The accident resulted in the deaths of Kristyn Butcher, 16, of Newell, W.Va.; Kaylin Rice, 16, of Chester, W.Va.; and John Emmett Snow III, 16, of New Cumberland, W.Va.

The crash occurred at 9 p.m. Saturday near the Route 8 entrance to Tomlinson Run State Park, shortly after the New Manchester Volunteer Fire Department had received a report of a chimney fire, the sheriff’s department said.

Butcher and Rice were pronounced dead at the scene, while Snow succumbed to his injuries after being transported to East Liverpool City Hospital.

Klem said the law restricting the number of non-family teen passengers for teen drivers younger than 17 is not new. The Graduated Driver Licensing Law, which went into effect on April 6, 2007, states that drivers younger than 17 are limited to only one teen passenger who is not a family member. They also are not permitted to drive between midnight and 6 a.m. without a parent, with the exception of work-related transportation.

For those age 17 and older, driving is not permitted between 1 and 5 a.m. without a parent, aside from the work exception.

Klem said the law is there to protect teens and their passengers as well as other drivers by limiting distractions.

“It cuts down on distracted driving; it helps the youthful driver focus more on the surroundings and also the operation of the vehicle,” he said.

The patrol also utilizes Teen Driving Myths posters to educate youths about safe driving.

One common myth, according to patrol, is that it is safer to drive at night when there is less traffic.

“Fact: Four of every 10 deaths of teens in motor vehicles occur between 9 p.m. and 6 a.m.,” a poster states, citing information from the National Highway Traffic Safety Administration.

Another myth suggests teens are safer with more passengers because the others can help watch for traffic.

The fact, according to a poster: “Crash risk for teenage drivers increases significantly with one, two, or three or more passengers. With three or more passengers, a teen’s fatal crash risk is about three times higher than when a beginner is driving alone.”

Also, “The presence of passengers is a major factor in the teenage death toll. About two-thirds of all teen crash deaths that involve 16-year-old drivers occur when other teens are passengers.”

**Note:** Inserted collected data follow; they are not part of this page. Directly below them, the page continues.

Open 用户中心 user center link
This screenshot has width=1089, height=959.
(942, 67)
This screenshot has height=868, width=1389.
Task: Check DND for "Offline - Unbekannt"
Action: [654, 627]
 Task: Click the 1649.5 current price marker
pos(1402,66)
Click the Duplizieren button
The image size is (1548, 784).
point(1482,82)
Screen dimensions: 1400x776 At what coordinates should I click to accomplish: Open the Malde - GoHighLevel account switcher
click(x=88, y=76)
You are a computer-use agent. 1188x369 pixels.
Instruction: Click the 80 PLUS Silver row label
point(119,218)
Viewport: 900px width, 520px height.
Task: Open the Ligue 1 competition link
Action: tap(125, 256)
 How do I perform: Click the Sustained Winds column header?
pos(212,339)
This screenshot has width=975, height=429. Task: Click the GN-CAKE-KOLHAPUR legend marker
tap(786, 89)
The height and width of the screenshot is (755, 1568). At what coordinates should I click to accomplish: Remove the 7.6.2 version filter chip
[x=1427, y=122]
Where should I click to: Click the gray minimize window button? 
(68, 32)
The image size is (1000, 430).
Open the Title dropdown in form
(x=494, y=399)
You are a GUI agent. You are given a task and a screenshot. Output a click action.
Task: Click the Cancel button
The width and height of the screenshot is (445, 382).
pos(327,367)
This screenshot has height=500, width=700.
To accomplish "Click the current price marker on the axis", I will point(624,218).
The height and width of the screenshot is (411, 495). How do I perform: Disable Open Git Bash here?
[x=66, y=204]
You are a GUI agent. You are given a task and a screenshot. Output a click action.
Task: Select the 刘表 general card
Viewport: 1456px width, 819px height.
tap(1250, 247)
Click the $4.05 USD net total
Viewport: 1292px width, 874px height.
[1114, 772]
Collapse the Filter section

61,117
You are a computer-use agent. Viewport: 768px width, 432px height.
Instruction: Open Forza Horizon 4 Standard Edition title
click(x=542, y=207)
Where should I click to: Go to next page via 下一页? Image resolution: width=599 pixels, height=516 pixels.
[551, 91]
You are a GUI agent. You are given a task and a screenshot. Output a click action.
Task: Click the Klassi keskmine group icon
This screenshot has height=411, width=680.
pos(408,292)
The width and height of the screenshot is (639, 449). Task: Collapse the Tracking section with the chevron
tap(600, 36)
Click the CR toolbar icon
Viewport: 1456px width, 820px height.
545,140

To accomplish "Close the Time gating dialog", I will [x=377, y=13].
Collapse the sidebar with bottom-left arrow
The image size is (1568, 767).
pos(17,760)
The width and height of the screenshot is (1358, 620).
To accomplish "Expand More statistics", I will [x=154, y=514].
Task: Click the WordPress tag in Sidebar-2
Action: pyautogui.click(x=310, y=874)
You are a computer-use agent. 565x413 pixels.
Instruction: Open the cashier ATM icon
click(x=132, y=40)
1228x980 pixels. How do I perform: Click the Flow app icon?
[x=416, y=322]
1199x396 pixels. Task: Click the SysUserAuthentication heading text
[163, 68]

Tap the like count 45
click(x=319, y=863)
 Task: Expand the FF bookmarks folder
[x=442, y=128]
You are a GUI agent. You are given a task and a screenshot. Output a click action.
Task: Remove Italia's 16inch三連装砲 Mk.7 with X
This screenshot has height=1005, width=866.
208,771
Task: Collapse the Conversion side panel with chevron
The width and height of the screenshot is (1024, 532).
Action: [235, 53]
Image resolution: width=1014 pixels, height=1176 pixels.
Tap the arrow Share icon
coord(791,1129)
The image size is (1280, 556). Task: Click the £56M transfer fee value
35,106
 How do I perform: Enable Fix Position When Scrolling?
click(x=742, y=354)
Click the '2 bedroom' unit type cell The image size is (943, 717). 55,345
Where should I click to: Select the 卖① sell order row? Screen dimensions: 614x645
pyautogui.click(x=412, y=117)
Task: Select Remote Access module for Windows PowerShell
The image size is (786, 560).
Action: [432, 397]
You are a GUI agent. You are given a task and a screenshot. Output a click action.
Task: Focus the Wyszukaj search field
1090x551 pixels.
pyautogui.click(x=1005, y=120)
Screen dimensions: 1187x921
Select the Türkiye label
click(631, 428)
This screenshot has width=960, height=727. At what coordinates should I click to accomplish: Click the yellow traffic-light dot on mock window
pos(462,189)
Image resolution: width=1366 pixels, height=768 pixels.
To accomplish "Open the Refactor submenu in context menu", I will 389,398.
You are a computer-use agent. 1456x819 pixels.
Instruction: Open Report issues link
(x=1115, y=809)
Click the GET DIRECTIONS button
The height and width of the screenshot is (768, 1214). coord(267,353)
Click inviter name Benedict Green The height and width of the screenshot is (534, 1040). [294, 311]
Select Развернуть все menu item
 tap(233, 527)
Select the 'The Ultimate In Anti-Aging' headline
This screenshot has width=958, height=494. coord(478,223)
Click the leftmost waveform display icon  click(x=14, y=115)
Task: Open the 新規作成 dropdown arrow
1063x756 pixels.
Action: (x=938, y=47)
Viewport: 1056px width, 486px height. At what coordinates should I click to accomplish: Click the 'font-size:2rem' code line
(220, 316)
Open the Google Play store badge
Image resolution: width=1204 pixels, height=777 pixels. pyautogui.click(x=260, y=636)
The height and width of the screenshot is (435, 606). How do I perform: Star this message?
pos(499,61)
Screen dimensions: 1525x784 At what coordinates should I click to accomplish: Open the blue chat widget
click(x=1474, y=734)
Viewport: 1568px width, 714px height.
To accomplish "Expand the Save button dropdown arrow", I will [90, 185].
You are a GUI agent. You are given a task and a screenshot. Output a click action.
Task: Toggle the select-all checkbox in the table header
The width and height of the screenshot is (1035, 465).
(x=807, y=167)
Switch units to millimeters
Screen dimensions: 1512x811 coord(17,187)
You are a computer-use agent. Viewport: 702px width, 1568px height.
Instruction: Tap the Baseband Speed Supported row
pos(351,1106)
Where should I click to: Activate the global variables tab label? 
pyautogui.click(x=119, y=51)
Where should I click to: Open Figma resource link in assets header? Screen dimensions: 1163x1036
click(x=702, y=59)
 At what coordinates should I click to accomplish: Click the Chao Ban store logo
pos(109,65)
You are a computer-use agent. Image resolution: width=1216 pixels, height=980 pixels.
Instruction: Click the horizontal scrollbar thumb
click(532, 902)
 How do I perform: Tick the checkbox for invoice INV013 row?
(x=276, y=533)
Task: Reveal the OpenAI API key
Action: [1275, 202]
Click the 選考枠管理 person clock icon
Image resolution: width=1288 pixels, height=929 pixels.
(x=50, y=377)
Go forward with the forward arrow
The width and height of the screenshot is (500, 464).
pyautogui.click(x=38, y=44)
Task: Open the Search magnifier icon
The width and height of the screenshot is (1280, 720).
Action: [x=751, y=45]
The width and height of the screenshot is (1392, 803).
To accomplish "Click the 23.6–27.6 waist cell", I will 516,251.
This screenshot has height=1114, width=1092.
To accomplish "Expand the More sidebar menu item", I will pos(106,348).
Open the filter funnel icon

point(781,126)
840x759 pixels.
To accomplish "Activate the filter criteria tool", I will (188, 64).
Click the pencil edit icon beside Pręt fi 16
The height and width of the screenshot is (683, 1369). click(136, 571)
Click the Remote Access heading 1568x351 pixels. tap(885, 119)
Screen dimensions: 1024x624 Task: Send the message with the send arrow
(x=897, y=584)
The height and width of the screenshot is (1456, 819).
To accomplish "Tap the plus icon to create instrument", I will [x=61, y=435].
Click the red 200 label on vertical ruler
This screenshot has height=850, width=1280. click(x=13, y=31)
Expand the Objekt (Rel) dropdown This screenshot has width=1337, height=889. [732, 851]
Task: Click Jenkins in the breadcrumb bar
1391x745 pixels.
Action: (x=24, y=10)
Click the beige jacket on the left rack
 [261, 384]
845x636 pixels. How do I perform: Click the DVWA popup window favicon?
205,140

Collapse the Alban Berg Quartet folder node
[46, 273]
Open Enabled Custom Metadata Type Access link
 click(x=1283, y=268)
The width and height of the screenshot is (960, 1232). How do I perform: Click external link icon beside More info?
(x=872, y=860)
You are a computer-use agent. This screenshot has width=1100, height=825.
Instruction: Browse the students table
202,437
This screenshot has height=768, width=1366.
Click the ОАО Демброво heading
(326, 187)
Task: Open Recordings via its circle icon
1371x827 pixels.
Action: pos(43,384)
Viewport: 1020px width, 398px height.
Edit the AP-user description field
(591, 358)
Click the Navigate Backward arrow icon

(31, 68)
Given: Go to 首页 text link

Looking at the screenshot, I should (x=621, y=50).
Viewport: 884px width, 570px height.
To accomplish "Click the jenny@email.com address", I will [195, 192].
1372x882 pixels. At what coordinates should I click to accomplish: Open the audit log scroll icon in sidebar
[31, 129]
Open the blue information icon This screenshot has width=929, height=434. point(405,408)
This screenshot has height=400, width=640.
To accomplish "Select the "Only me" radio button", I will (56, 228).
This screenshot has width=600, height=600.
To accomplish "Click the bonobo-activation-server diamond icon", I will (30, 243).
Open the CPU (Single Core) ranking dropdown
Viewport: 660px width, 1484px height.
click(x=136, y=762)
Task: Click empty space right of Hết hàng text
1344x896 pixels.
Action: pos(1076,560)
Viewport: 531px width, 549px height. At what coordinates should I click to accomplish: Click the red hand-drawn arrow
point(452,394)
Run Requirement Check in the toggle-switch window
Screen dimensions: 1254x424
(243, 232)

One poster dispels the myth that traffic crashes are random incidents that can’t be prevented.

“Specific behaviors are associated with teen traffic crashes. Inexperience combined with speed, alcohol and / or drug use, not wearing safety belts, distracted driving (cell phone use, loud music, other teen passengers, etc.), drowsy driving or night time driving contribute to the high percentage of teen crashes and preventable deaths,” according to the patrol.

The division also stands by its more well-known fact that most crash deaths occur at speeds less than 40 miles per hour and within 25 miles of home.

The deadliest crash in Trumbull County’s history occurred last March, when six Warren teens died in a crash in Howland Township after the vehicle crossed left of center and hit a guardrail, sending the vehicle airborne before it landed on its roof in the small, five-foot deep pond just north of Burton Street S.E.

All of the teens who died drowned in the small pond, according to the Trumbull County coroner. No one was wearing seat belts.

But despite last year’s tragedy, traffic deaths around the state were at record lows last year, according to preliminary data released Jan. 1 by the patrol

The patrol encourages everyone, whether they be passenger or driver, young or old, to “Always buckle up.”

The Associated Press contributed to this report.